Mister X has a memory problem.Every night he forgets some people that he knows. More specifically, if he remembers $i$ people before he goes to sleep, the next morning he might remember $0,1,2,\dots,i$ persons each with probability $\frac{1}{i+1}$. The doctor that watches him, learns him every day a new person, different from the other persons that Mister X knows up until that time.
If we let $X_{n}$ the persons which he remembers the night of the $n^{th}$ day, the state space of the markov chain to be $\mathbb{N}=\{1,2,\dots\}$ with first order probabilities : $$p_{k,1}=\dots=p_{k,k+1} = \frac{1}{k+1}, \forall k \in \mathbb{N}.$$
If the night of any day he remembers $k$ persons, the next day he knows one more (from the doctor) and still remembers $ m \in \{0,1,\dots,k \}$ from the previous day. In total he remembers $m+1$ persons with probability that he remembers $m$ persons from the previous day, i.e $\frac{1}{k+1}$.
The chain is irreducible because all states $k<m$ communicate each other and all the states communicate with state 1 with one step with probability $\frac{1}{k+1}$.And from state 1 to state $k$ with $k-1$ steps with probability $\frac{1}{k!}$.
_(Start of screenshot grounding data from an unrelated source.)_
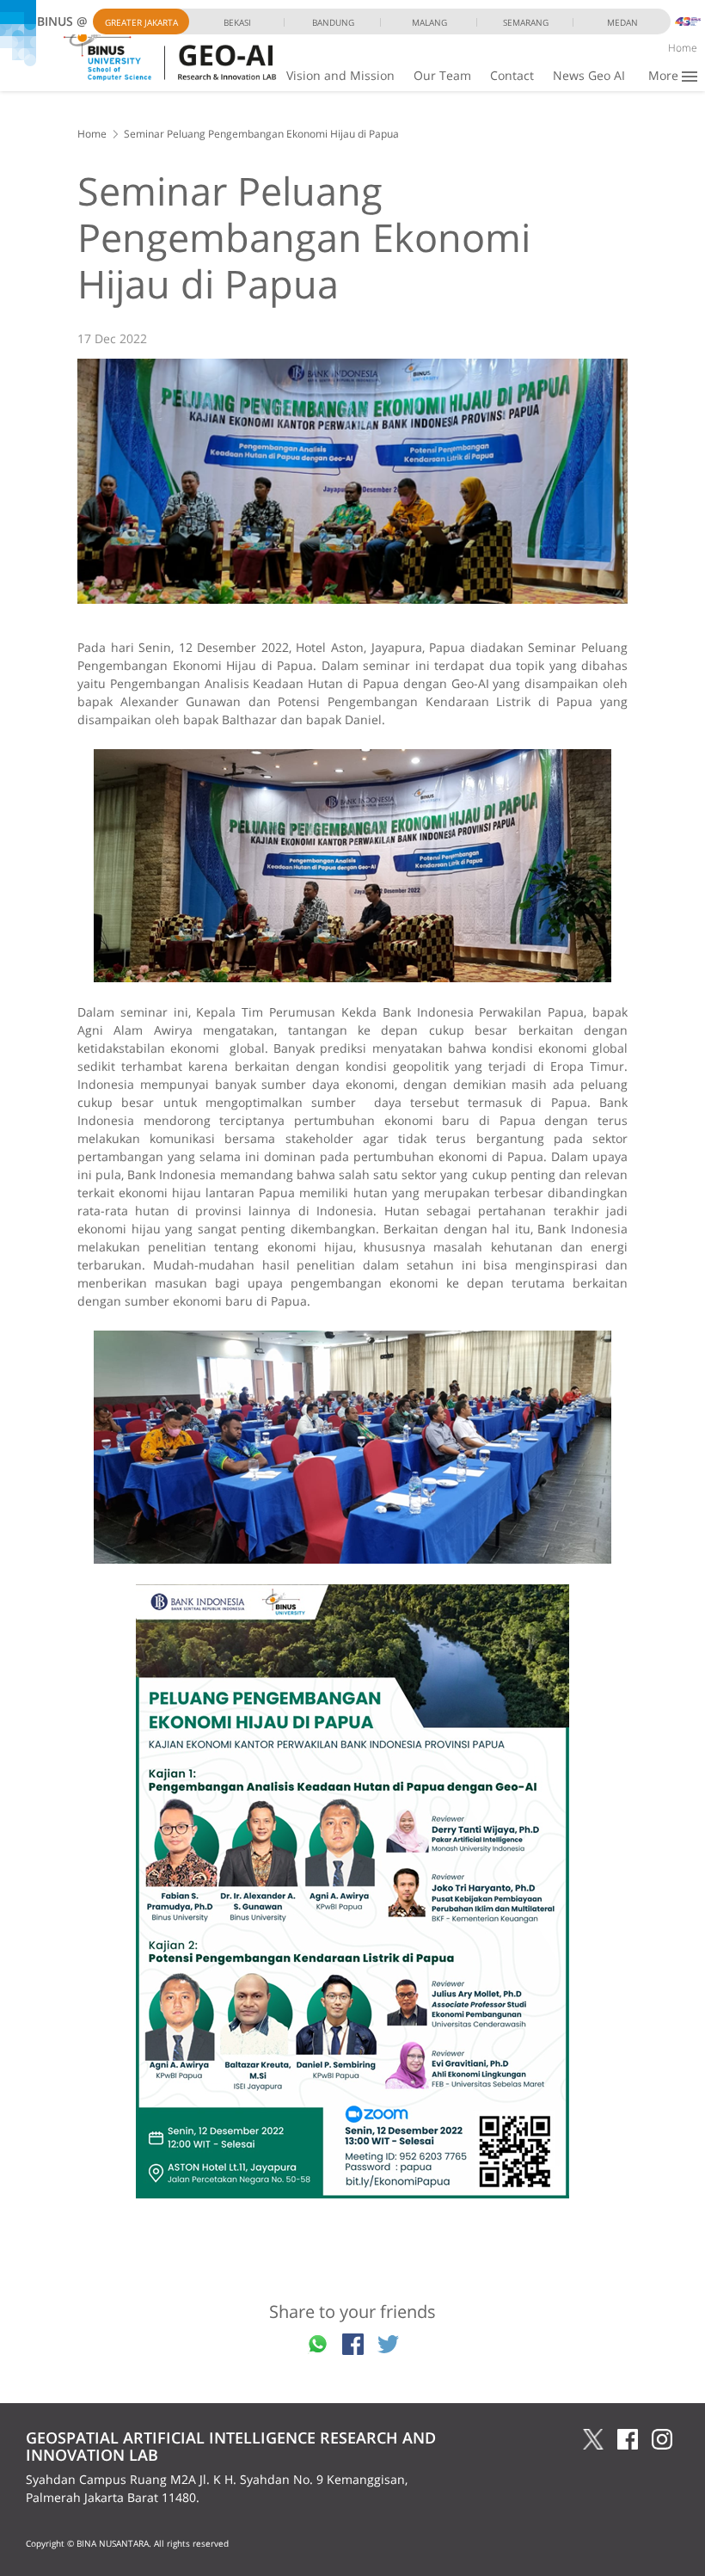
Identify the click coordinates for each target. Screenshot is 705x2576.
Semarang (526, 22)
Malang (429, 22)
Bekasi (237, 22)
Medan (622, 22)
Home (682, 47)
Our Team (442, 75)
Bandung (333, 22)
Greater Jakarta (141, 22)
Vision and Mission (340, 75)
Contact (512, 75)
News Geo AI (589, 75)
The stationary distribution of the chain is :$$\pi(n) = \sum_{k=0}^{\infty} p(k,n)\pi(k)= \frac{1}{e}\frac{1}{(n+1)!}$$
Is there a way of creating a transition probability matrix for this problem ?
My effort:
$$\mathbf{P} = \begin{pmatrix} 0 & 1 & 0 &0 & 0&\dots\\ 2/3 & 0 & 1/3 & 0 & 0 &\dots\\ 3/4 & 0 & 0 & 1/4 & 0&\dots\\ 4/5 & 0 & 0 & 0 & 1/5&\dots\\ 5/6 & 0 & 0 & 0 & 0&\dots\\ \vdots &\vdots & \vdots &\vdots & \vdots &\vdots\\ \end{pmatrix}$$
If you are currently in state $i$, then the $i$'th row of the transition matrix tells you in which state you will be the next day. If $i=1$, then the next day will be either $i=1$ (remembering $0$, learning $1$ new) or $i=2$ (remembering $1$, learning $1$ new), both with probability $1/2$. There is zero probability to reach anything higher (in this one step). Therefore the first row of the matrix should be $$\begin{pmatrix}1/2 & 1/2 & 0 & \dots \end{pmatrix}.$$ Similarly, starting at $i=2$, the next day will be at $i=1,2,3$, all with equal probability $1/3$, so the second column is $$\begin{pmatrix}1/3 & 1/3 & 1/3 & 0 & \dots\end{pmatrix}.$$
Continuing this process yields: $$\mathbf{P} = \begin{pmatrix} 1/2 & 1/2 & 0 &0 & 0&\dots\\ 1/3 & 1/3 & 1/3 & 0 & 0 &\dots\\ 1/4 & 1/4 & 1/4 & 1/4 & 0&\dots\\ 1/5 & 1/5 & 1/5 & 1/5 & 1/5&\dots\\ \vdots &\vdots & \vdots &\vdots & \vdots &\\ \end{pmatrix}$$
Hope this helps.
Note: there are different conventions on how to write the transition matrix. Some literature will have rows/columns switched, which means the matrix is simply transposed. I have written this in a way that matches your formula for the stationary distribution.